Research has also shown that a plant-based diet can improve the health of people with type 2 diabetes. A study in 2004 and 2005 showed that people with diabetes who followed a low-fat vegan diet had less of a need for diabetes medications. They lost weight and their insulin sensitivity increased. They had improved glycaemic and lipid control.
Does being a vegetarian lower cancer risk?
Whether being a vegetarian or a vegan lowers cancer risk is less clear. This is mainly because of the diversity within the vegetarian population. Studies, however, have suggested that people who do not eat meat have a lower risk of prostate and gastrointestinal cancers.
Many of the cancer/vegetarian studies often conclude that diets rich in fibre, carotenoids (found in carrots, sweet potatoes and spinach), vitamins, minerals and isoflavones (found in soya beans and pulses) seem to protect against disease, including cancer. This is in concert with a health-conscious lifestyle.
A British study of 11,000 vegetarians and healthy eaters concluded that daily consumption of fruit was associated with a 20%-plus reduction in mortality from heart disease, cerebrovascular disease and cancers of the stomach, lung, pancreas, large intestine and rectum. Researchers, however, didn't account for the kind of diet practised by study participants (whether they ate dairy and fish or drank alcohol, for example). They also didn't check to see if their diets had changed over the course of the 17-year study.

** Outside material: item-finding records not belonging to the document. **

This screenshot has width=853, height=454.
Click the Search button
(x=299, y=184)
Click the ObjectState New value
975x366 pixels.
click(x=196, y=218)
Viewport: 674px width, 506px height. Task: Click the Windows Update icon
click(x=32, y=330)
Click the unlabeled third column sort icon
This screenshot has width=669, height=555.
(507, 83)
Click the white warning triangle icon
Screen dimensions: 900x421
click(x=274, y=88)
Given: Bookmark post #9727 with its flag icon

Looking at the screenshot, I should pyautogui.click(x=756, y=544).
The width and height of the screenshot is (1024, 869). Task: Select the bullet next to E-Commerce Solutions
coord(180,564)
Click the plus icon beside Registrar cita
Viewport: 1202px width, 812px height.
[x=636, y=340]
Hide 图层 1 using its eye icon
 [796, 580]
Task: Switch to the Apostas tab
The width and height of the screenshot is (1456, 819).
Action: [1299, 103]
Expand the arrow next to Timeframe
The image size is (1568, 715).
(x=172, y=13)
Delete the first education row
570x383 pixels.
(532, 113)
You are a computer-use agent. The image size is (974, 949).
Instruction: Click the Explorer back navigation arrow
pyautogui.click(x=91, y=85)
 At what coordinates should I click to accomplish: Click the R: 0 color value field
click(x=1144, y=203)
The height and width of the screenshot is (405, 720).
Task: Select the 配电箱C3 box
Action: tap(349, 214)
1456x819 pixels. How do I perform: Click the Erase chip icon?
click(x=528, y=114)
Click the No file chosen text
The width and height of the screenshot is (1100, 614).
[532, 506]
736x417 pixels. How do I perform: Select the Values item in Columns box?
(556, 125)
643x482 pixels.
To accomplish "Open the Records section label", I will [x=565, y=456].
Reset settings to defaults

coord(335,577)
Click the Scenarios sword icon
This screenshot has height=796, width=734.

A 1998 Dutch survey of 150,000 vegetarians concluded that the benefit of a vegetarian diet comes not just from excluding meat but in eating more whole grains, fruits and vegetables, pulses and nuts.
Researchers who conducted an 11-year study in Germany came to a similar conclusion. They examined the relationship between a vegetarian diet and colon cancer among 1,900 vegetarians. Researchers noted fewer deaths from cancers of the stomach and colon and even the lung in study participants - particularly among those who practised some form of vegetarianism for at least 20 years. They suggested, however, that other factors, such as body weight and amount of exercise, likely affected mortality rates in the vegetarians they studied.